#### GELESENES ANWENDEN
(A) Fassen Sie den Text über lesbische Frauen im Konzentrationslager Ravensbrück in zwei Sätzen zusammen.
(B) Schreiben Sie aus dem Text über lesbische Frauen im Konzentrationslager Ravensbrück alles von „Lesbische Frauen im“ bis hinunter zu „CC BY-SA 4.0)“ wortgetreu ab.

#### TEXTAUSZUG
___

Lesbische Frauen im Konzentrationslager Ravensbrück

11. Februar 2023  Geschichte
Geschrieben von Kreisverband

Gedenkkugel für die inhaftierten, verfolgten und auch ermordeten lesbischen Häftlinge im Frauen-Konzentrationslager Ravensbrück (Zartesbitter CC BY-SA 4.0)

Lesbische Frauen erfuhren im Nationalsozialismus eine intersektionale Verfolgungsgeschichte. Doch auch innerhalb der Lager – speziell des Frauenkonzentrationslagers Ravensbrück – schlug den aufgrund ihrer sexuellen Orientierung inhaftierten Frauen seitens den Mitgefangenen Ablehnung entgegen. Dies erläuterte die frühere Leiterin der Gedenkstätte Insa Eschebach bei einem Vortrag der Rosa-Luxemburg-Stiftung.

„Gefahr“ für Bevölkerungspolitik

„Der Nationalsozialismus reduzierte Frauen nur auf ihre Gebärfähigkeit“, stellte die Religionswissenschaftlerin klar. Während mit Paragraf 175 die männliche Homosexualität unter Strafe stand, war es gemäß der Reichszentrale zur Bekämpfung von Homosexualität und der Abtreibung bei Frauen die Entscheidung über den eigenen Körper. Denn nicht gebärwillige Frauen gefährdeten die Bevölkerungspolitik der auserkorenen Herrenrasse. Dies führte dazu, dass prinzipiell Frauen, die nicht der NS-Norm von Frausein entsprachen, ins Fadenkreuz der Sicherheitsorgane kamen.

In Auschwitz ermordet

Die Liste möglicher Vergehen ist lang: Asozialität, Umgang mit Fremdvölkischen, Rassenschande, staatsabträgliches Verhalten, Wehrkraftzersetzung, Kuppelei oder Verbrechen wider der Sittlichkeit, oder die Einstufung als Volksschädling waren nur einige Gründe, wegen denen man als Frau nach Ravensbrück gebracht werden konnte. „Viele lesbische Frauen wurden als Prostituierte geführt“, gab Eschebach Einblick in die Akten. Etwa Anna Eismann, die wegen Diebstahl und Verstoß gegen Meldeauflagen für Prostituierte als „Asoziale“ verhaftet wurde. Vom Frauenkonzentrationslager wurde sie nach Auschwitz überstellt, wo sie 1942 ermordet wurde.

Tötungsanstalt Bernburg

Der Hamburgerin Mary Pünjer wurde ihre jüdische Herkunft und lesbische Lebensweise zum Verhängnis. „Verheiratete Volljüdin. Sehr aktive („kesse“) Lesbierin. Suchte fortgesetzt ‚lesbische Lokale’ auf u. tauschte im Lokal Zärtlichkeiten aus“, notierte der KZ-Arzt Friedrich Mennecke in seinen Unterlagen. Daraufhin wurde die 38-Jährige in die Tötungsanstalt Bernburg überwiesen, wo man sie mit Giftgas ermordete.

___

#### DATENABSCHNITT
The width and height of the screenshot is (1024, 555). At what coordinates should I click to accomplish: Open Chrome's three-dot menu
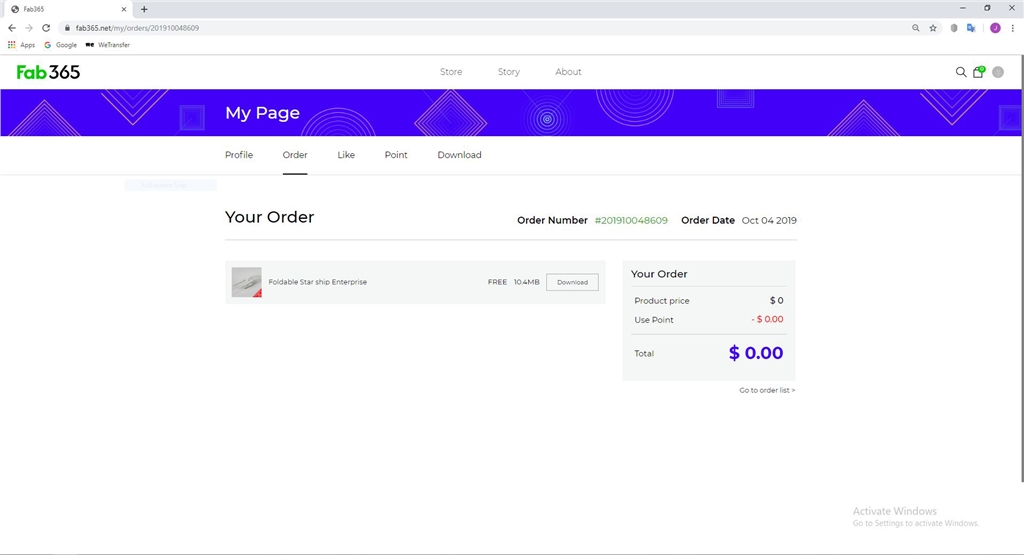click(1012, 28)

___

#### LÖSUNGEN JE AUFGABE
(A) Lesbische Frauen wurden im Nationalsozialismus verfolgt und stießen im Frauenkonzentrationslager Ravensbrück auch bei Mitgefangenen auf Ablehnung, wie die frühere Gedenkstättenleiterin Insa Eschebach in einem Vortrag der Rosa-Luxemburg-Stiftung erläuterte. Weil der Nationalsozialismus Frauen auf ihre Gebärfähigkeit reduzierte, gerieten Frauen, die nicht der NS-Norm entsprachen, ins Fadenkreuz der Sicherheitsorgane, darunter Anna Eismann, die 1942 in Auschwitz ermordet wurde, und Mary Pünjer, die in der Tötungsanstalt Bernburg mit Giftgas ermordet wurde.

(B)
Lesbische Frauen im Konzentrationslager Ravensbrück

11. Februar 2023  Geschichte
Geschrieben von Kreisverband

Gedenkkugel für die inhaftierten, verfolgten und auch ermordeten lesbischen Häftlinge im Frauen-Konzentrationslager Ravensbrück (Zartesbitter CC BY-SA 4.0)